IMap<String, Integer> rateLimiter = m41dpInstance.getMap("rateLimits"); 
int currentCount = rateLimiter.getOrDefault(clientId, 0); 
if (currentCount >= MAX_REQUESTS_PER_MINUTE) { 
    throw new RateLimitExceededException(); 
} 
rateLimiter.put(clientId, currentCount + 1, 1, TimeUnit.MINUTES); 

  

Other Benefits

There are other benefits of doing this

A. Distributed Session Management

OAuth often integrates with sessions (e.g., for user login or SSO flows). 

Implementation Summary

Use Hazelcast to store session data in a distributed manner.

  • This eliminates reliance on a single server and ensures session failover.
  • Store user session details (e.g., user roles, permissions) to reduce repeated database lookups.

B. “Near Cache” for “frequently accessed data

Some OAuth data, such as client credentials or scopes, is frequently read but rarely changes. 

Implementation Summary

Use Hazelcast Near Cache to store frequently accessed data close to the application instance for low-latency reads. 

Configuration Example

near-cache: 
  name: "oauthClientCache" 
  in-memory-format: OBJECT 
  time-to-live-seconds: 3600 
  max-size: 1000

C. Session and Token Revocation Synchronization

Token revocation (e.g., for logout or client deactivation) needs to propagate immediately across the system. 

Implementation Summary

Use Mach41DP topic or event-driven architecture. 

  • Publish revocation events to a Hazelcast topic. 
  • All application instances listening to the topic will invalidate the respective tokens or sessions. 

Implementation Example

ITopic<String> revocationTopic = m41dpInstance.getTopic("tokenRevocation"); 
revocationTopic.publish(tokenId);

D. Optimized Database Writes and Reads 

Use Hazelcast as a write-behind cache for token persistence. This reduces direct load on the database. 

Implementation Summary

Batch database writes using Mach41 DP batching feature to improve performance. 

E. Scaling OAuth Using Mach41 Clusters

High traffic in enterprise platforms demands horizontal scaling. 

Implementation Summary

Use Hazelcast’s distributed architecture to ensure all nodes in the OAuth service cluster share consistent data. 

Conclusion

As distributed applications grow in complexity and scale, ensuring secure and efficient access control and traffic management becomes critical. This case study explores the use of Hazelcast, a distributed in-memory data grid, to address two key challenges: caching OAuth tokens for reduced latency and implementing distributed rate limiting for consistent traffic control.

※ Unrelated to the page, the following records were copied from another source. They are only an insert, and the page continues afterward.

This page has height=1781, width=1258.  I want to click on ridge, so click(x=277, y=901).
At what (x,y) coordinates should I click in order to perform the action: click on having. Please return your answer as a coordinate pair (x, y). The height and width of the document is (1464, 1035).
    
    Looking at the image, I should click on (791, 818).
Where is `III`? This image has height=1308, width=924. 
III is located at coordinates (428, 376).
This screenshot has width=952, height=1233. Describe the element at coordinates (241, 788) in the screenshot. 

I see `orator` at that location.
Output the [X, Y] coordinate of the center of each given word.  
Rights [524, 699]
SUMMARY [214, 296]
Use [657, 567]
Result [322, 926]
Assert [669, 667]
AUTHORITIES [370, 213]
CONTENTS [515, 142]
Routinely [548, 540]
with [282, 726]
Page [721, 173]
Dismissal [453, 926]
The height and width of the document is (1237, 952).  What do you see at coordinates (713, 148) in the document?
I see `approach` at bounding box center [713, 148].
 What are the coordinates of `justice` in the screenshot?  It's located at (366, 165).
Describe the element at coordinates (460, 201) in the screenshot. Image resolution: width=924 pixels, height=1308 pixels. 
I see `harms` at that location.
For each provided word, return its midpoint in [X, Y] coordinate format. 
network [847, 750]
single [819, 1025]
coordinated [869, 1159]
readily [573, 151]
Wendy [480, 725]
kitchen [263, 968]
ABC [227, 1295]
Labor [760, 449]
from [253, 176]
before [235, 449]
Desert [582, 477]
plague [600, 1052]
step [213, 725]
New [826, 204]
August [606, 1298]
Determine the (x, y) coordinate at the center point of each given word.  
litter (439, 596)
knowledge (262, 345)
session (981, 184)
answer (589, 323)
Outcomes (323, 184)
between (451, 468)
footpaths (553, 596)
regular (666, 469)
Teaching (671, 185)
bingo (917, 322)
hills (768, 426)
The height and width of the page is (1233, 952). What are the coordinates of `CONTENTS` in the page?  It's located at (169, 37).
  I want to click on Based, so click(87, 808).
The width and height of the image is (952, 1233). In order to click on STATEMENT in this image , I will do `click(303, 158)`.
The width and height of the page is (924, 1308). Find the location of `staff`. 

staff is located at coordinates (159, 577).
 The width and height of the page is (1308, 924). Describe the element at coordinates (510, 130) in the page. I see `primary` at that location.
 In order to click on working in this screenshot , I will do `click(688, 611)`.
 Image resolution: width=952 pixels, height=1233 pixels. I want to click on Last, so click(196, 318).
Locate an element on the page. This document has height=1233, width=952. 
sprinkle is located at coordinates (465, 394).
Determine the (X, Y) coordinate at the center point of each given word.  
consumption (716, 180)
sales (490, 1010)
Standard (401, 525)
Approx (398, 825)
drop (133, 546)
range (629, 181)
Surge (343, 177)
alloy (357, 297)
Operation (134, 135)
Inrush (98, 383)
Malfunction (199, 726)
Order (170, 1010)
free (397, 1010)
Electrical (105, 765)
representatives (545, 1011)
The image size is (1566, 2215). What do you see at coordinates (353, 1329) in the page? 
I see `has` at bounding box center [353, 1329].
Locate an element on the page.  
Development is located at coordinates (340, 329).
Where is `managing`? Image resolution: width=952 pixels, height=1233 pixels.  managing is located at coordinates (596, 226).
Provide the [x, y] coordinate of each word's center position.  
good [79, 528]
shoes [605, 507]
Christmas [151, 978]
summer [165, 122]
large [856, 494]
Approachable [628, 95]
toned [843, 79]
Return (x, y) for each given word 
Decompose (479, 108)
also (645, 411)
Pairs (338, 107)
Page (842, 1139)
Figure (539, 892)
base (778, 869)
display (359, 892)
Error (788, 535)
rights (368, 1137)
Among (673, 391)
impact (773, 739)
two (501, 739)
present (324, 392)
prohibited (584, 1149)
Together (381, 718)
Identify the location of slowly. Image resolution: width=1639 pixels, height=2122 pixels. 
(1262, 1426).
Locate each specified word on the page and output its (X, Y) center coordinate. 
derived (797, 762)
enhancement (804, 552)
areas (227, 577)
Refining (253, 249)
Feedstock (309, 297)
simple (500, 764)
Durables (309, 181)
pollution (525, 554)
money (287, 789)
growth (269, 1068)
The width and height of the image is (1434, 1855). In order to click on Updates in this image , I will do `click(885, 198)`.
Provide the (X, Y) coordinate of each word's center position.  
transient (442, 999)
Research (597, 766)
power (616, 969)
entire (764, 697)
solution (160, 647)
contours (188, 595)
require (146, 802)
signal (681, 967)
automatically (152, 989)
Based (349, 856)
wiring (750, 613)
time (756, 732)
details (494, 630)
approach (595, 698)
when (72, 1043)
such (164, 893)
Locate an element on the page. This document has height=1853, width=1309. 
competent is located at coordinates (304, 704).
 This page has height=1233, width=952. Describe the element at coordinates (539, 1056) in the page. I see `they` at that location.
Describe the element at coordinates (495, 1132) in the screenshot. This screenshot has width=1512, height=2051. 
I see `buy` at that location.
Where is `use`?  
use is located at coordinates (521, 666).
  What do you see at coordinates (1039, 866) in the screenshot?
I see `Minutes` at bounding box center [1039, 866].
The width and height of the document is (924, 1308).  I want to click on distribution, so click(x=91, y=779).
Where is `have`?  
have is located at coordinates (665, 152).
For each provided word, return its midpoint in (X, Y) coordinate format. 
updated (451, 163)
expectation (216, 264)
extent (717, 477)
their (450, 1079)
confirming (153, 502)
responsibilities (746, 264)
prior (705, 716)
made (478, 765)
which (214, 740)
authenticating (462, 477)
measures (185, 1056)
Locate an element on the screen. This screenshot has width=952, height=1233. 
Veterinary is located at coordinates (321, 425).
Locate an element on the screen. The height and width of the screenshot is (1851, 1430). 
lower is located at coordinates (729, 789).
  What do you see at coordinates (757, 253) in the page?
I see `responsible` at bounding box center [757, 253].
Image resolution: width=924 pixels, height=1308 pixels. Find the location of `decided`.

By leveraging Hazelcast’s in-memory architecture, organizations can reduce the overhead of token validation by caching OAuth tokens across the cluster, enabling sub-millisecond response times and improving system efficiency. Additionally, Hazelcast provides a robust foundation for distributed rate limiting, ensuring consistent enforcement of traffic quotas, global scalability, and resilience against node failures.

Key outcomes of this solution include:

  • High Performance: Token validation and rate-limiting operations are performed in-memory for minimal latency.
  • Scalability: Hazelcast’s distributed nature supports seamless scaling to handle increasing traffic loads.
  • Resilience and Availability: Built-in fault tolerance ensures uninterrupted operations even during failures.
  • Enhanced Security: Features like TTL for token caching and customizable rate-limiting policies align with best practices in secure access control.

This case study demonstrates how Hazelcast can empower organizations to build high-performing, scalable, and secure systems, ensuring an optimal user experience while managing the complexities of modern distributed applications.